The existence of meteor streams has long provided evidence that dust is spread around the orbits of periodic comets. Systematic observations of this dust, which can provide information on particle sizes, ejection rates and composition only became possible with the advent of mid-infrared space observatories. The first ‘Comet Trail’ was detected at 25 \(\upmu \hbox{m}\) on comet Tempel-2 using IRAS (Davies et al. 1984) when a series of point like sources detected in near real time at the IRAS preliminary analysis facility were identified as a diffuse structure associated with the comet. The processed IRAS data was explored in detail by Sykes et al. (1986) and Sykes and Walker (1992) who independently identified a number of other such trails. A small number of observations were also made using ISO, for example comet 22P/Kopff (Davies et al. 1997). Several such trails have been observed, and in much more detail, using Spitzer (e.g. Gehrz et al. 2006). The 2P/Encke trail reveals material spread all around the orbit, with particles roughly the size of “sand” grains populating the orbit in R∼100 years and larger “gravel” sized particles doing so in R ∼ 1,000 years. Using Spitzer, trails have now been detected on numerous comets, including both known and previously unobserved ones. MIRI can continue and extend this work. Imaging can be used to detect and map fainter trails, searching for any substructure while slit spectra and even spatially resolved spectra using the IFU will be possible.

3.3 Kuiper Belt Objects

The first member of the large population of Kuiper Belt Objects, or trans-Neptunian Objects, was discovered in 1992 (Jewitt and Luu 1993). Since then the trans-Neptunian region has been shown to be very diverse, both in terms of complex orbital structure and compositional properties. However these objects are almost all too distant to be resolved from the ground and so, except for a small number of exceptionally large objects such as 136199 Eris and 90377 Sedna, their sizes and albedos are rather uncertain. This size/albedo degeneracy can be broken if it is possible to obtain simultaneous visible and thermal infrared data, as has been done for many years with the near-Earth and main-Belt asteroids.

Fig. 4
figure 4

MIRI imager field of view projected onto Spitzer image of comet 56P/Slaughter-Burnham. This shows that the MIRI field is sufficient to image a reasonable length of trail while retaining some background sky for subtraction. Snapshots along the trail would be required to map the distribution of particle sizes and compositions (Courtesy: W. Reach)

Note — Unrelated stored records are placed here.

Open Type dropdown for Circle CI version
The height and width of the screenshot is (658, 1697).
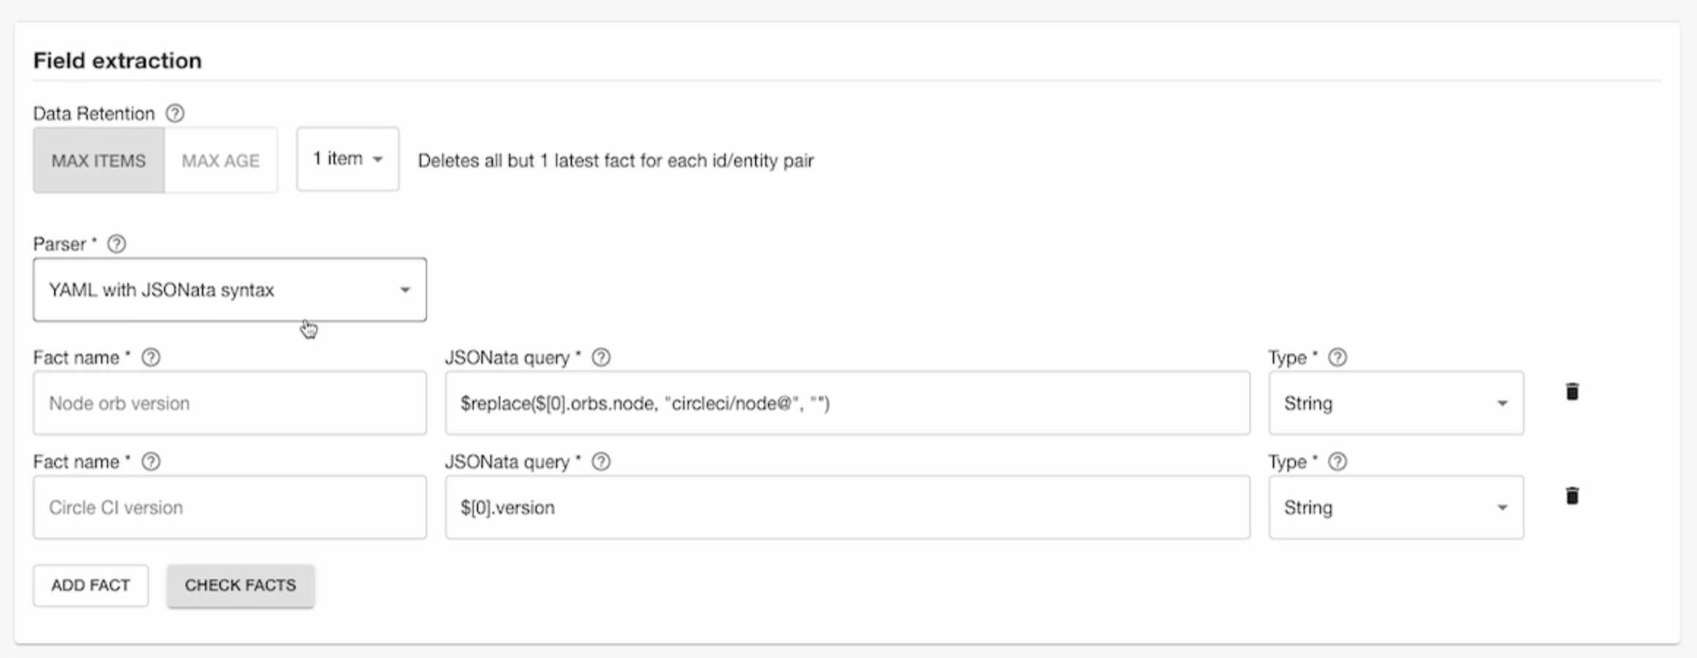click(x=1396, y=508)
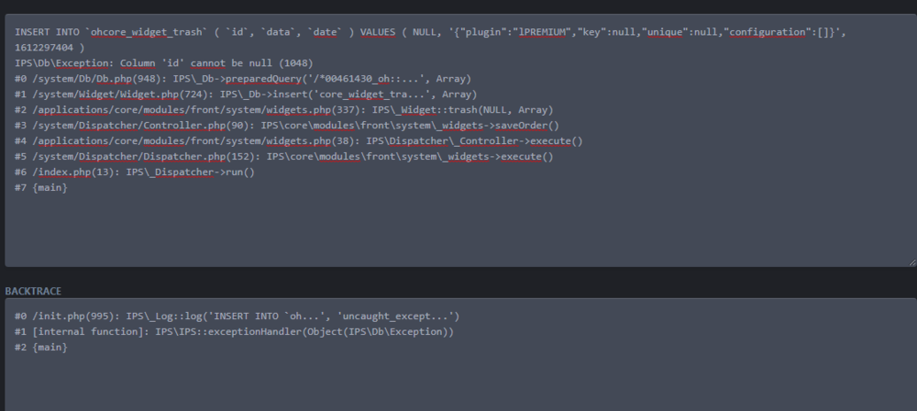Click empty area inside the top error textarea
Viewport: 917px width, 411px height.
tap(459, 229)
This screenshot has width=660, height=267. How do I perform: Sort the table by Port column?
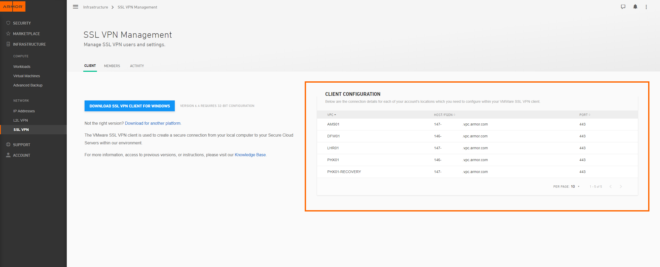coord(584,115)
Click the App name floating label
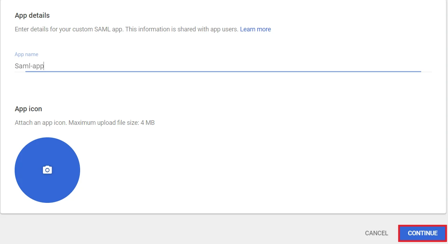 point(26,54)
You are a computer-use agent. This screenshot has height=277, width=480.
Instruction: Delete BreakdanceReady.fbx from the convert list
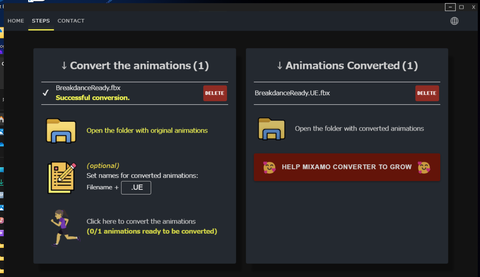tap(215, 93)
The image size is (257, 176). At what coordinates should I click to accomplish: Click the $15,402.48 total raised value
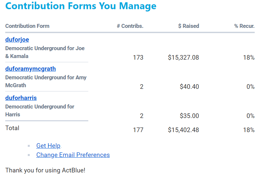tap(183, 130)
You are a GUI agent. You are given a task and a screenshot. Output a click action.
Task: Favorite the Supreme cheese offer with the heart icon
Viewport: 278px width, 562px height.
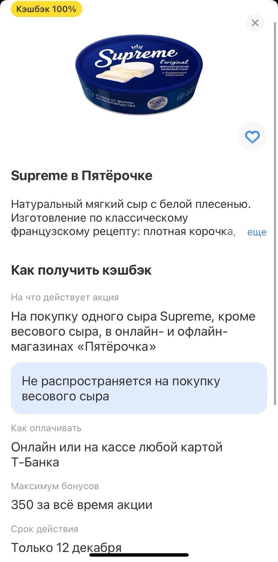[x=252, y=137]
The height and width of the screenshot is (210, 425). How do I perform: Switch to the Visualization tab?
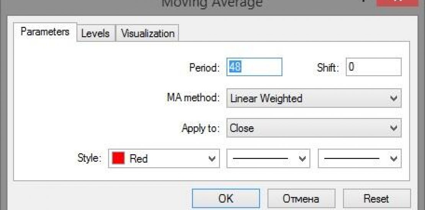[x=148, y=33]
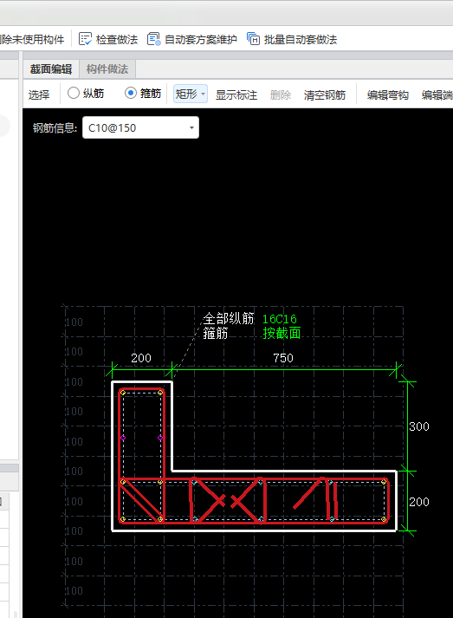Click the 选择 tool

point(39,94)
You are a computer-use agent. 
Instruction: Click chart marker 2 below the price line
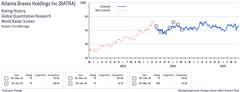(160, 32)
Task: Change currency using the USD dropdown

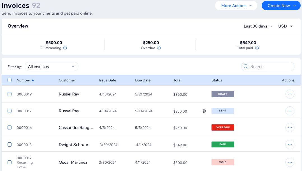Action: click(285, 26)
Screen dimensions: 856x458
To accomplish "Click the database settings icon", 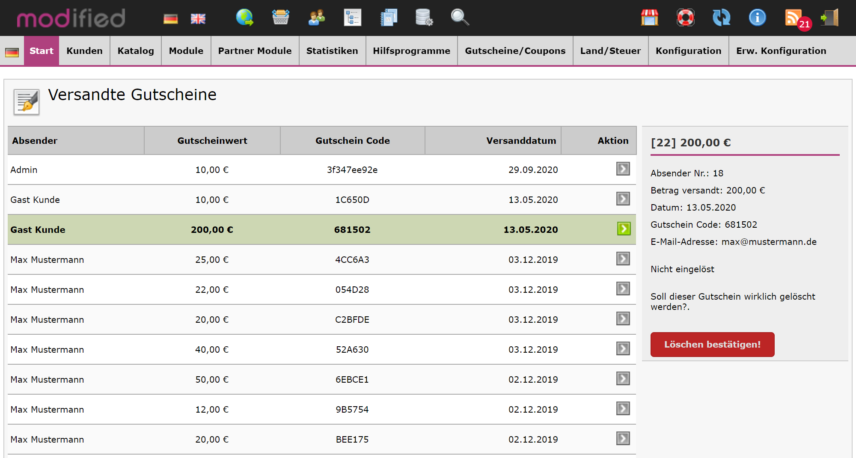I will click(424, 18).
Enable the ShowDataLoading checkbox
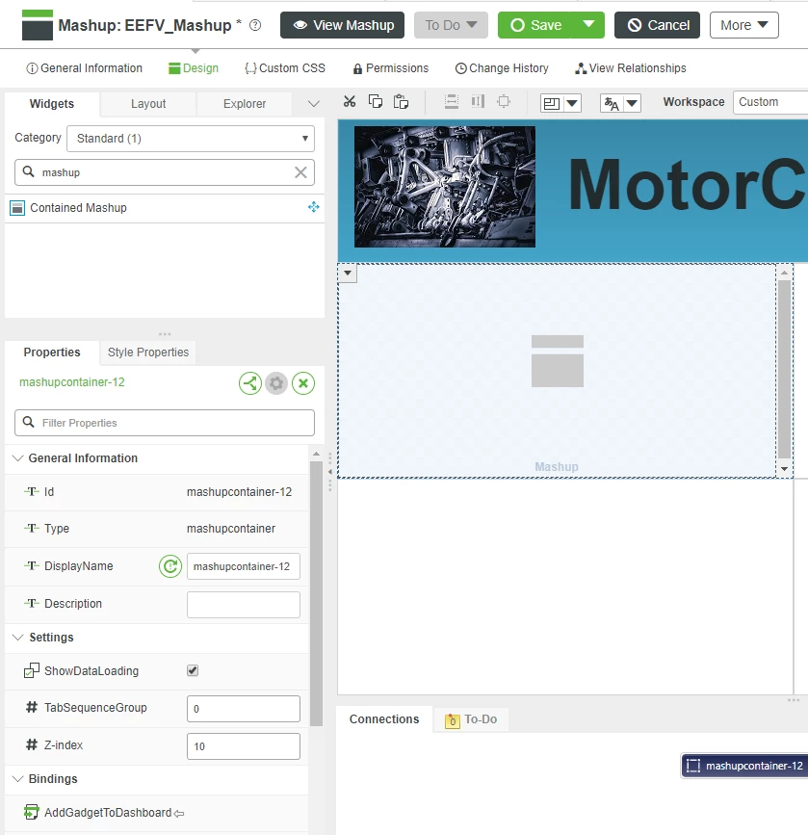This screenshot has width=808, height=835. click(x=191, y=670)
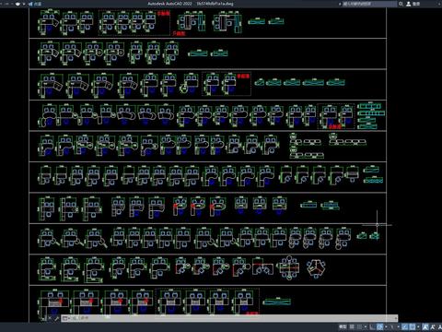The width and height of the screenshot is (442, 332).
Task: Toggle the drawing grid display in status bar
Action: click(x=352, y=326)
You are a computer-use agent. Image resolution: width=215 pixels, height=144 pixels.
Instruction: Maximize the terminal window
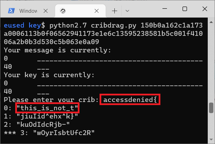(x=185, y=9)
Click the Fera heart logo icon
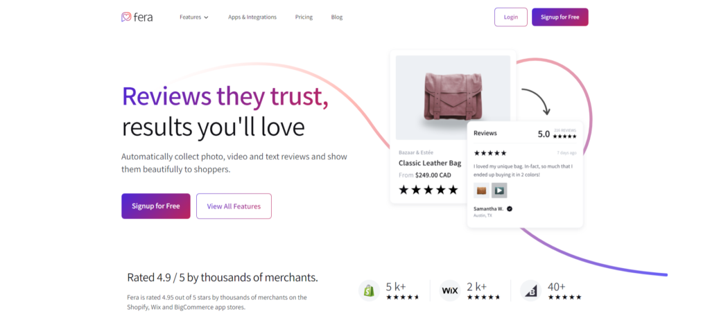 coord(127,17)
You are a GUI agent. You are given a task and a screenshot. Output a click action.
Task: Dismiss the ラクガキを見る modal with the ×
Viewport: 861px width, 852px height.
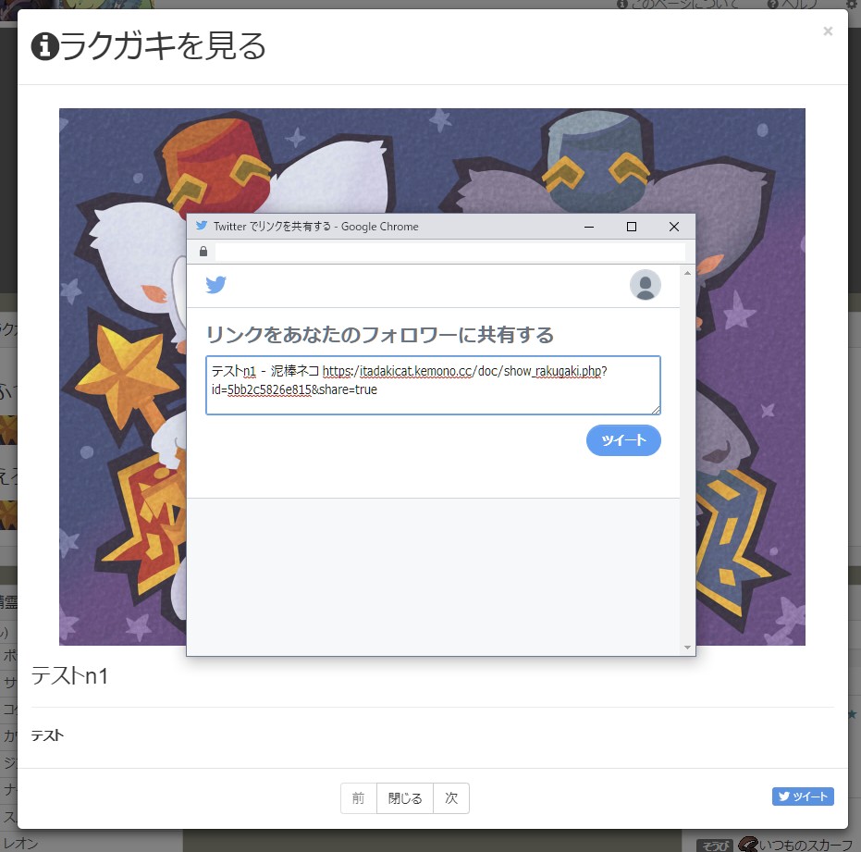point(828,31)
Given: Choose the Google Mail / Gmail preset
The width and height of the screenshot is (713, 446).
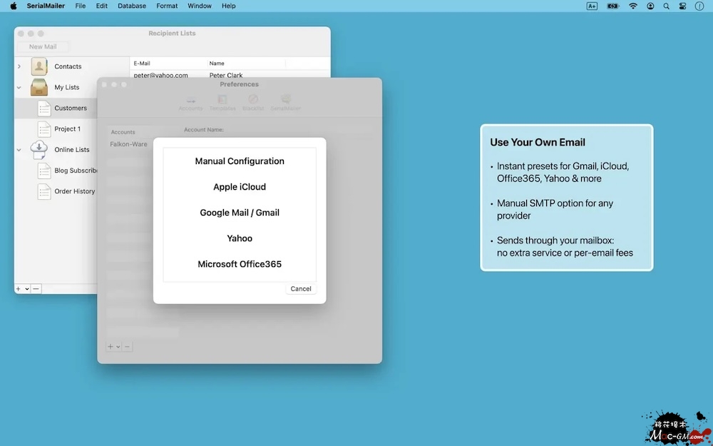Looking at the screenshot, I should [x=240, y=213].
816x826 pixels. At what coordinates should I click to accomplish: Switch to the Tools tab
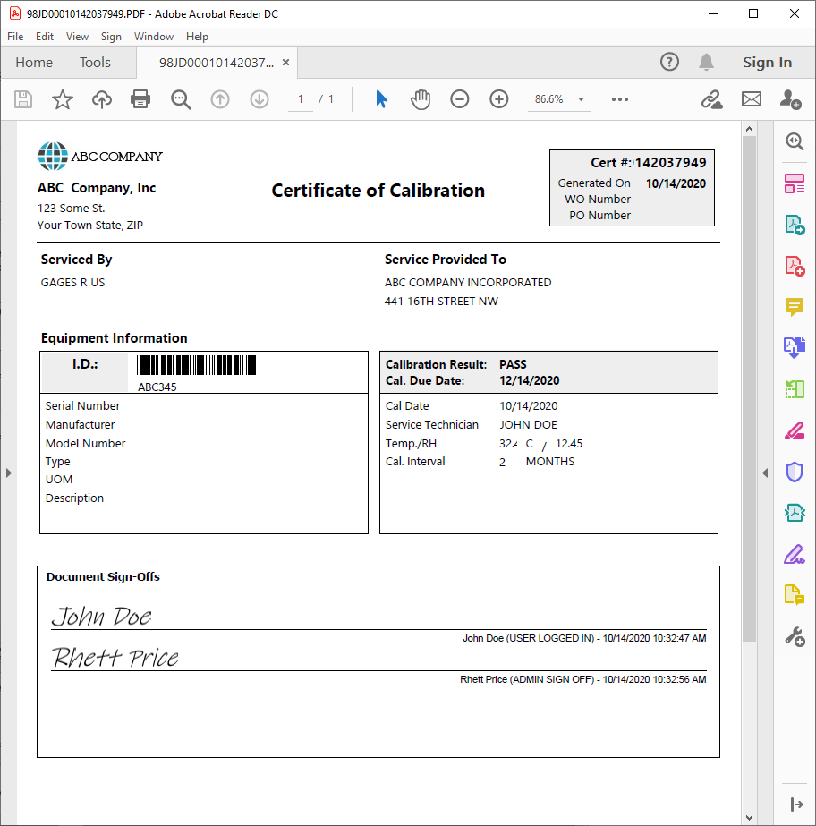coord(95,63)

MIRI can detect all the known KBOs and together with suitable thermal models this may provide constraints on both the size and albedos of these objects. However the MIRI spectral range only extends to 28.6 \(\upmu \hbox{m}\) and this is significantly shortward of the peak emission of these distant, and hence cold, objects, which generally occurs around 80 \(\upmu \hbox{m}\). Observations using the Spitzer long wavelength photometer, which is much better suited to the wavelength range of interest, has already determined albedos for a number of KBO (see the review by Stansberry et al. 2008) and Herschel, which also operates at longer wavelengths than JWST, may well have done many more such observations by the time of the JWST launch. Of course, neither Spitzer nor Herschel will be operational in the JWST timeframe, at which point huge new surveys such as those of Pan-STARRS, the LSST and the GAIA mission may have discovered large numbers of new trans-Neptunians. The more interesting of these may require observations in the thermal-IR that will be impossible without MIRI.

3.4 Status of MIRI in September 2008

In late 2008 the MIRI hardware was coming together well and initial tests on the verification model were encouraging. In terms of image quality VM1 shows flight compatible performance for the F770W, F1130W, F2300C filters and also shows that the instrument transmission is flight-like for these filters. Similarly tests of the spectrometer modules show that the positions of the spectra on the detector and the degree of curvature match the optical models. Background variation as a function of wavelength is also as expected, so there are no indications of major scattered light problems. This is very encouraging and bodes well for the final flight model and the future of MIRI as a powerful tool for solar system astronomy in the next decade.